Your task ->
Reproduce all records word for word.

__________________________________________________

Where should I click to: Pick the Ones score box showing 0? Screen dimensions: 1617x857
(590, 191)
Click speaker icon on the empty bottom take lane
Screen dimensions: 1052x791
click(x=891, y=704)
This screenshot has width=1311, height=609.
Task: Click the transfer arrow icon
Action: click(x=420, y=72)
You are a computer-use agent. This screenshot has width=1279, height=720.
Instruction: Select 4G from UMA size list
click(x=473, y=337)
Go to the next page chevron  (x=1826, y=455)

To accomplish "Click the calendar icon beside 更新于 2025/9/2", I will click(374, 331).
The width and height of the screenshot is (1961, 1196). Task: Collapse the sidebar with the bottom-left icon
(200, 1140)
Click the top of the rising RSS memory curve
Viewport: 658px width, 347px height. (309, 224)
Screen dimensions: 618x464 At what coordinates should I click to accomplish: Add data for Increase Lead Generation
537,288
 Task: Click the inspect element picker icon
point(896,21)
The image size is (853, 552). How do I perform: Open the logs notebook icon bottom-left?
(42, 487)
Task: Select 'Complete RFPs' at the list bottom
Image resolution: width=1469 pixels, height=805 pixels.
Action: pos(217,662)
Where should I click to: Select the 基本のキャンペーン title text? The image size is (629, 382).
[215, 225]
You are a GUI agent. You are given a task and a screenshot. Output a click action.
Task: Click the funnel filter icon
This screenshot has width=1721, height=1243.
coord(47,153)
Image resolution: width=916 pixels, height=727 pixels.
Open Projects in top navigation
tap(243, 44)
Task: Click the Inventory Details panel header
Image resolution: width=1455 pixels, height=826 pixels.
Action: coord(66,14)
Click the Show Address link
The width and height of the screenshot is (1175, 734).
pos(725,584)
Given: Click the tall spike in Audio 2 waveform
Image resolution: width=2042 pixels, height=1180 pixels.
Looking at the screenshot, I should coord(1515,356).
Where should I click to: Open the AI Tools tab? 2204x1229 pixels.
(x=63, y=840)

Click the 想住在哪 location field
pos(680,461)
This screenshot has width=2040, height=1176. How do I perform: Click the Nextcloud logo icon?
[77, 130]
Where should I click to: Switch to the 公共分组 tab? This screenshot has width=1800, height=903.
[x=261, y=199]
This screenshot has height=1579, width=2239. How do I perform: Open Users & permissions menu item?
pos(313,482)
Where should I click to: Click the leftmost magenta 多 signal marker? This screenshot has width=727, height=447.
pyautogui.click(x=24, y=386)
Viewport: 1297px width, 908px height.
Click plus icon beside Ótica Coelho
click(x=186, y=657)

__________________________________________________

Solution below ->
Where should I click to: Pick the Ones score box showing 0? Screen dimensions: 1617x857
(590, 191)
Click speaker icon on the empty bottom take lane
Screen dimensions: 1052x791
click(x=891, y=704)
This screenshot has width=1311, height=609.
Task: Click the transfer arrow icon
Action: click(x=420, y=72)
You are a computer-use agent. This screenshot has width=1279, height=720.
Instruction: Select 4G from UMA size list
click(x=473, y=337)
Go to the next page chevron  (x=1826, y=455)

To accomplish "Click the calendar icon beside 更新于 2025/9/2", I will click(374, 331).
The width and height of the screenshot is (1961, 1196). Task: Collapse the sidebar with the bottom-left icon
(200, 1140)
Click the top of the rising RSS memory curve
Viewport: 658px width, 347px height. (309, 224)
Screen dimensions: 618x464 At what coordinates should I click to accomplish: Add data for Increase Lead Generation
537,288
 Task: Click the inspect element picker icon
point(896,21)
The image size is (853, 552). How do I perform: Open the logs notebook icon bottom-left?
(42, 487)
Task: Select 'Complete RFPs' at the list bottom
Image resolution: width=1469 pixels, height=805 pixels.
Action: pos(217,662)
Where should I click to: Select the 基本のキャンペーン title text? The image size is (629, 382).
[215, 225]
You are a GUI agent. You are given a task and a screenshot. Output a click action.
Task: Click the funnel filter icon
This screenshot has width=1721, height=1243.
coord(47,153)
Image resolution: width=916 pixels, height=727 pixels.
Open Projects in top navigation
tap(243, 44)
Task: Click the Inventory Details panel header
Image resolution: width=1455 pixels, height=826 pixels.
Action: coord(66,14)
Click the Show Address link
The width and height of the screenshot is (1175, 734).
pos(725,584)
Given: Click the tall spike in Audio 2 waveform
Image resolution: width=2042 pixels, height=1180 pixels.
Looking at the screenshot, I should coord(1515,356).
Where should I click to: Open the AI Tools tab? 2204x1229 pixels.
(x=63, y=840)

Click the 想住在哪 location field
pos(680,461)
This screenshot has width=2040, height=1176. How do I perform: Click the Nextcloud logo icon?
[77, 130]
Where should I click to: Switch to the 公共分组 tab? This screenshot has width=1800, height=903.
[x=261, y=199]
This screenshot has height=1579, width=2239. How do I perform: Open Users & permissions menu item?
pos(313,482)
Where should I click to: Click the leftmost magenta 多 signal marker? This screenshot has width=727, height=447.
pyautogui.click(x=24, y=386)
Viewport: 1297px width, 908px height.
Click plus icon beside Ótica Coelho
click(x=186, y=657)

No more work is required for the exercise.